Copy out the data from the line containing "Given: Click the Select None button" through the line containing "Screen dimensions: 318x407 (x=70, y=176)", inclusive, with "Select None button" replaced by "Select None control" and nothing else changed. Leave the pictures out.
+++ THE INPUT +++
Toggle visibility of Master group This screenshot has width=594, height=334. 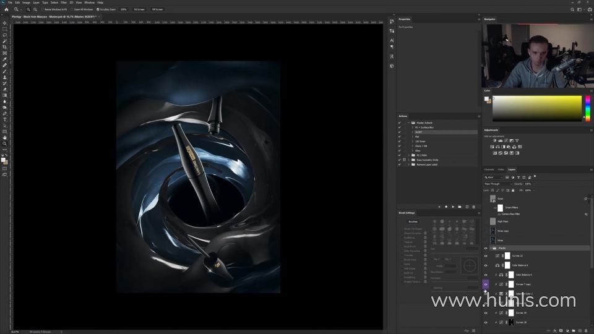click(x=486, y=248)
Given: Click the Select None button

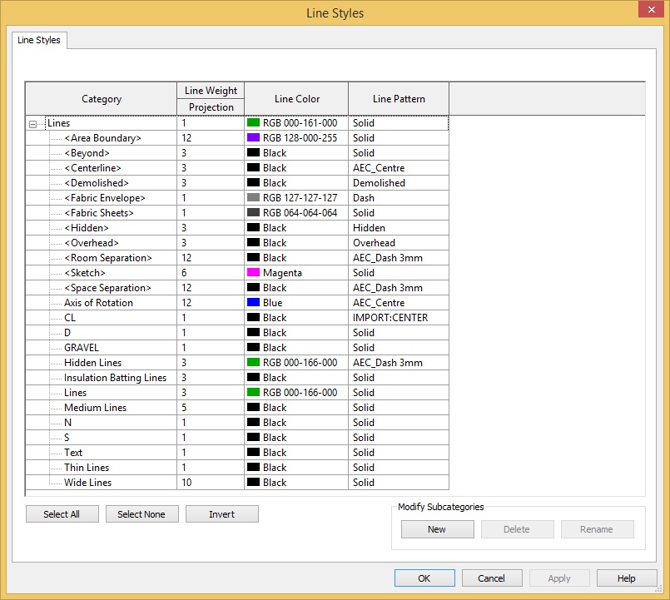Looking at the screenshot, I should point(141,513).
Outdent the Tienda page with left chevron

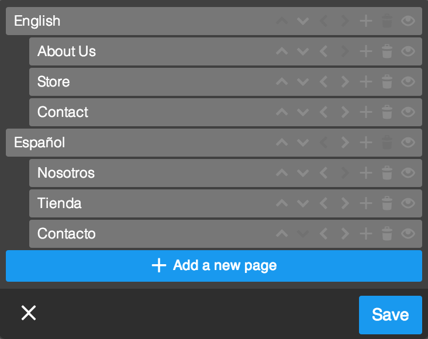coord(323,203)
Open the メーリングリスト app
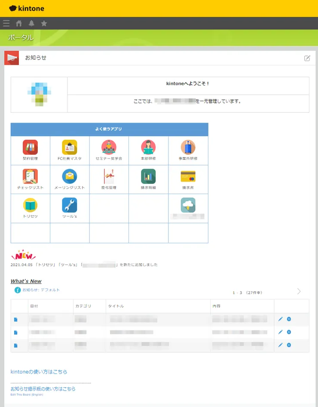Screen dimensions: 318x407 (x=70, y=176)
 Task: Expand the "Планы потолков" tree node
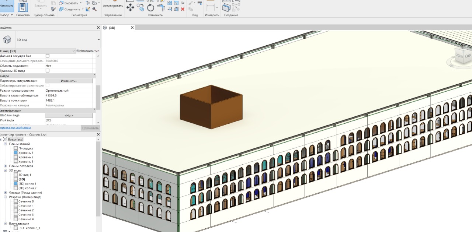click(x=6, y=166)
+++
→ **SOLUTION FOR THIS TASK**
Given: Click the Select None control

Looking at the screenshot, I should point(141,513).
Outdent the Tienda page with left chevron

coord(323,203)
Open the メーリングリスト app
Screen dimensions: 318x407 (x=70, y=176)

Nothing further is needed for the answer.